This is a fancy way for Bill to say ‘if you can’t see all the wonderful literary and philosophical and social dimensions of Heinlein’s brilliant writing and respond to it in exactly the way I want you to respond to it, you’re shallow and immature, and so is anyone else who doesn’t respond to these things exactly the way I want them to, nyah nyah’.

"What you cast as a literary judgment is simply not a literary judgment, and your analysis doesn't even have any of the elements preparatory to making a literary judgment."

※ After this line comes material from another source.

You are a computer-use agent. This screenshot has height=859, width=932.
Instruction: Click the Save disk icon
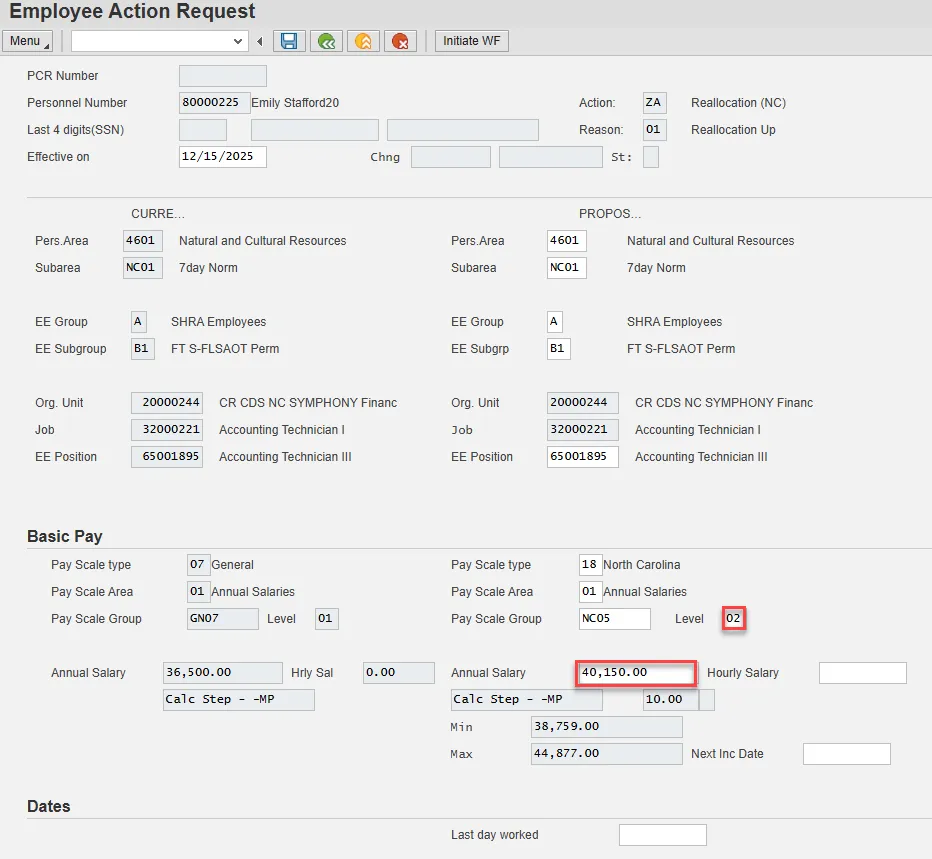(289, 41)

Here Bill is saying, I gather, that I am not playing by the academic rules of literary review, which would be a damning indictment indeed, except that I’m not trying to write an academically acceptable literary review, I’m talking about how I feel about various science fiction novels written by an influential and popular science fiction author. Whether or not my article has ‘any of the elements preparatory to making a literary judgement’ (by Bill’s standards) is as irrelevant as whether or not my article has any of the elements preparatory to making a chemical analysis of the composition of the paper and ink in Heinlein’s books. I’m not writing either of those things, and Bill attempting to demean my work because I don’t write to an arbitrary set of expectations that, most likely, hardly anyone else in his group of Heinlein fans writes to, either, and more importantly, I have no desire nor need to write to, is simply silly.

"Furthermore, it is difficult to take some of your arguments seriously, as you have clearly not thought them through. Accepting the proposition that Farnham's Freehold is a racist statement is an example. The fact that Heinlein grew up in a racist environment does condition the elements he chooses to attack -- and those elements would be different for us than they were for him, certainly -- but the argument in toto is as anti-racist as Huckleberry Finn's and might be stated as: bigotry damages everyone it touches."

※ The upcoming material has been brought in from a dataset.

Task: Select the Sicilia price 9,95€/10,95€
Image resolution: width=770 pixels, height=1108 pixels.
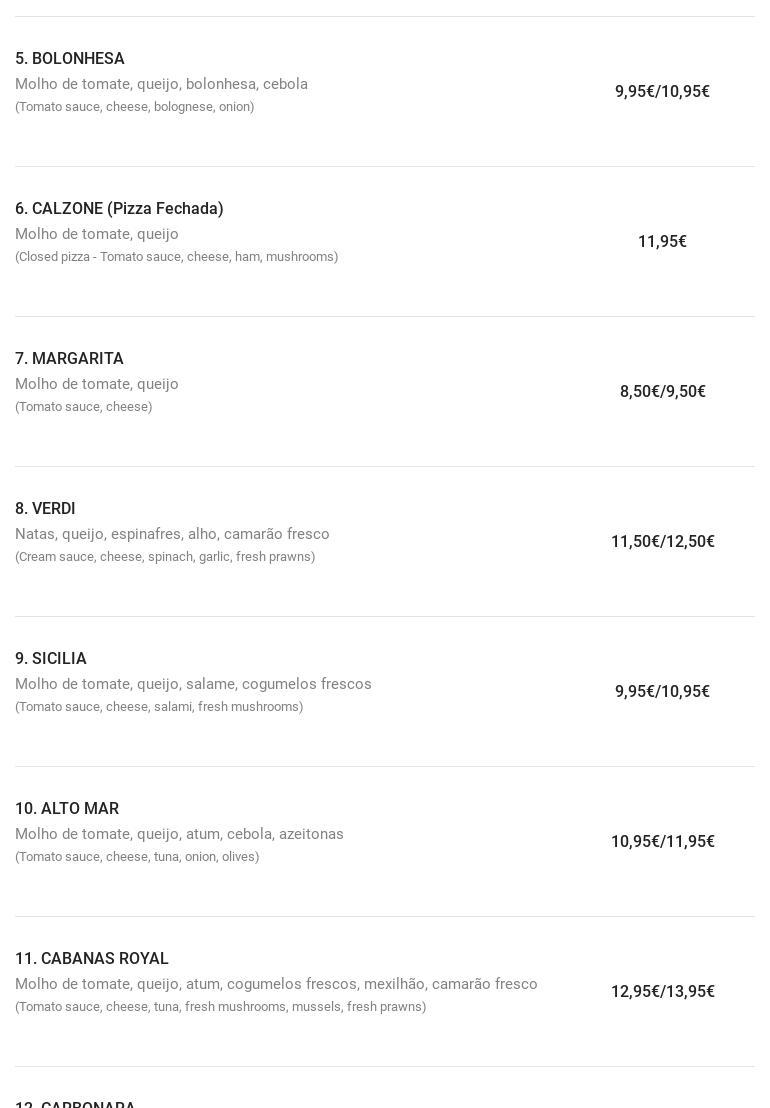Action: click(662, 692)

Here we start getting into Bill’s rather nonsensical statements that in fact, a book in which African blacks take over the world and institute a society in which non-blacks are not only enslaved (which is, regrettably, a quite common pattern in human history) but are actually slaughtered and butchered and prepared as food and eaten by their masters (a social feature, to the best of my knowledge, completely unprecedented in the long and debased history of human slavery), and in which every single positively portrayed character is non-black, while every single black character is deeply and irrefutably shown to be not only dislikable and unsympathetic, but also, flatly, depraved and evil, is, according to Bill, irrefutably not only not racist, but is as anti-racist as Samuel Clemens fine book The Adventures of Huckleberry Finn.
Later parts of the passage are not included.